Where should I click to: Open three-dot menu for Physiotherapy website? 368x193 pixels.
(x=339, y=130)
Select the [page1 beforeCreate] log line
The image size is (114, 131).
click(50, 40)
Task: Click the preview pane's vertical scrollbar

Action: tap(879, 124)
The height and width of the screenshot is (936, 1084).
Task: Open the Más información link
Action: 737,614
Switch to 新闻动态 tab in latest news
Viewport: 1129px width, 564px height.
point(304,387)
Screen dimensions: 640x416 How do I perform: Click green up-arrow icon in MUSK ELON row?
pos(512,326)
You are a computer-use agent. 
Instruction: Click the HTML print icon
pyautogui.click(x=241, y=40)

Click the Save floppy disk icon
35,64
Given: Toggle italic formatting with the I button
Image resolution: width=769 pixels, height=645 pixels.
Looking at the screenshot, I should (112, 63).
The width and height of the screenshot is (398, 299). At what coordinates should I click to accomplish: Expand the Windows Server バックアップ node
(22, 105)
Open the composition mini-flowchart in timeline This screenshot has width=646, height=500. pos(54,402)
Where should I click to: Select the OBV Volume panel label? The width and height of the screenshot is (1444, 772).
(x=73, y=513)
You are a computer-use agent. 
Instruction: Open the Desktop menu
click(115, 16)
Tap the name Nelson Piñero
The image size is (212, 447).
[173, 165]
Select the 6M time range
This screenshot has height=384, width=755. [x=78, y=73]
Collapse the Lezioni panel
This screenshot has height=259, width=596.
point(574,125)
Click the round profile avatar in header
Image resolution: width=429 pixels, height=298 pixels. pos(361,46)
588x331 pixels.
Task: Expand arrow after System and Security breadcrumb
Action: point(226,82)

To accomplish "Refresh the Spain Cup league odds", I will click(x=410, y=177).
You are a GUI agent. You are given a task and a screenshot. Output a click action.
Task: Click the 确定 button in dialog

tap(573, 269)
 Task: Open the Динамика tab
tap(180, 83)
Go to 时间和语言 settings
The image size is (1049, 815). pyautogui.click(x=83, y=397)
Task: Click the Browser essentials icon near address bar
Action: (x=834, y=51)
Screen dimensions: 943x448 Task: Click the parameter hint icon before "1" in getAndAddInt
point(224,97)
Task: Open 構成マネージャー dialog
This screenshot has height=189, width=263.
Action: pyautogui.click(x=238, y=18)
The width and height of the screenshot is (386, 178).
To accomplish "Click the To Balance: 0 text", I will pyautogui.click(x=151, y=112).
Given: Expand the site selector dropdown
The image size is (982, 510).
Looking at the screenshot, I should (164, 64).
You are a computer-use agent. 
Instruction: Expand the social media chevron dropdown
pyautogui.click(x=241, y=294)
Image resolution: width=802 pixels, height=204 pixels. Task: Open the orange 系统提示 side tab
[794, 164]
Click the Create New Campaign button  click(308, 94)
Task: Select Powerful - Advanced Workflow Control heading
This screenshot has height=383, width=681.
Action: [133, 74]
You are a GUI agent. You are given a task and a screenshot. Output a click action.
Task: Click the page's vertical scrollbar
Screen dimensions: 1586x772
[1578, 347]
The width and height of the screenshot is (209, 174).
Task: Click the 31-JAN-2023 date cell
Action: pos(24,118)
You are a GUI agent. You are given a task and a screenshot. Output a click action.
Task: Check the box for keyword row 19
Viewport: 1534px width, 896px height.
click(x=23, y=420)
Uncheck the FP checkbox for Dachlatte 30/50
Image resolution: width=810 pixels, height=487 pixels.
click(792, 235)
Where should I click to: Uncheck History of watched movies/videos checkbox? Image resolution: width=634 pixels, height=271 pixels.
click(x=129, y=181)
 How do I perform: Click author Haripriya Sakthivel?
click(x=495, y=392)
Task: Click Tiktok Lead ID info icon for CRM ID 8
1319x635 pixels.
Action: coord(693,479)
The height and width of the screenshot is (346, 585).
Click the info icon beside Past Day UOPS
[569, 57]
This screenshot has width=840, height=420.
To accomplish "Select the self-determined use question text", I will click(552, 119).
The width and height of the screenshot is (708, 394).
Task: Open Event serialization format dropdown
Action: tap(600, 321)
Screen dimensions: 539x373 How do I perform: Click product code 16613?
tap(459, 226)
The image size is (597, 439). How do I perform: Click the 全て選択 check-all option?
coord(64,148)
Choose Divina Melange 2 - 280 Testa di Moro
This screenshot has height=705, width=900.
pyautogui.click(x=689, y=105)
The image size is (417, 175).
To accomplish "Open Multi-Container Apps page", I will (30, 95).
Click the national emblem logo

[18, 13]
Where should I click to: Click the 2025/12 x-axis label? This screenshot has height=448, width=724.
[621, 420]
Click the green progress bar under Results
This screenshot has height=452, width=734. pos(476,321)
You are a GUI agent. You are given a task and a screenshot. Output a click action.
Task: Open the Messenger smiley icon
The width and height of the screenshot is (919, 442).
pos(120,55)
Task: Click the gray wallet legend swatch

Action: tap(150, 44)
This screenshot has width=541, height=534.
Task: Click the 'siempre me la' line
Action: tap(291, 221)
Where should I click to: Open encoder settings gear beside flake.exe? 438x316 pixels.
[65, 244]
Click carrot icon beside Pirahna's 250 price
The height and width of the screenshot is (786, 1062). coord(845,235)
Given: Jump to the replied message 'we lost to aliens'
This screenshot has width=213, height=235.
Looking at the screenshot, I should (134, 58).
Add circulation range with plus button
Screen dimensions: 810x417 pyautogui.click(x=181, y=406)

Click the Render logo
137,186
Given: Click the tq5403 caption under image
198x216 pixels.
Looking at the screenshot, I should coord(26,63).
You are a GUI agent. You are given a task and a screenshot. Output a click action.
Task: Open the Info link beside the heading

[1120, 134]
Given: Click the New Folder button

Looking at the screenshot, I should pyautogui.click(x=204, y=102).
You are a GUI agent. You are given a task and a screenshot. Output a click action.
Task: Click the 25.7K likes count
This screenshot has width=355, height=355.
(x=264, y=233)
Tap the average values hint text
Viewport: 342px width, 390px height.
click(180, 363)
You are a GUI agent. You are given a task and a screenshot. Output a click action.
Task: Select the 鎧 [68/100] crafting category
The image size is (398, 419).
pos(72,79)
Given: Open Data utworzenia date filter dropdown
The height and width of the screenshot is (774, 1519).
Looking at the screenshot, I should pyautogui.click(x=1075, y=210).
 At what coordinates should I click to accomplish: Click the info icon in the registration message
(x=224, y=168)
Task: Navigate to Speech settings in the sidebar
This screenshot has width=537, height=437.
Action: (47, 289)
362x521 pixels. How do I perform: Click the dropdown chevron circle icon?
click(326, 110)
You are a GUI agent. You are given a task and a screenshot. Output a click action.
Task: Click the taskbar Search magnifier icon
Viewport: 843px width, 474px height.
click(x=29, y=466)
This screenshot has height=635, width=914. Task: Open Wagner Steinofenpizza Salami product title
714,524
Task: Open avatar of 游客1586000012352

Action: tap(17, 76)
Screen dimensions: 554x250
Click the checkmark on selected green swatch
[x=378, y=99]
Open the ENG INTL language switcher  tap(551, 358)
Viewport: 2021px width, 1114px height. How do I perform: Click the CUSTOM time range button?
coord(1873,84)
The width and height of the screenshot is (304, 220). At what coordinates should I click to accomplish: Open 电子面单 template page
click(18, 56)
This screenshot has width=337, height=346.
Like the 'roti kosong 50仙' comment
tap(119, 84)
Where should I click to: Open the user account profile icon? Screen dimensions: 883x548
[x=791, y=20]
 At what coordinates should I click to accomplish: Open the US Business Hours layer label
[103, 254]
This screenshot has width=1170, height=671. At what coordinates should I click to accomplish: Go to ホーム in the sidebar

> [WHAT IS BEING ASKED]:
Search the entries for "sidebar" and show every line that has it.

> [ANSWER AREA]:
Task: Navigate to Speech settings in the sidebar
This screenshot has width=1170, height=671. At what coordinates should I click to accomplish: Go to ホーム in the sidebar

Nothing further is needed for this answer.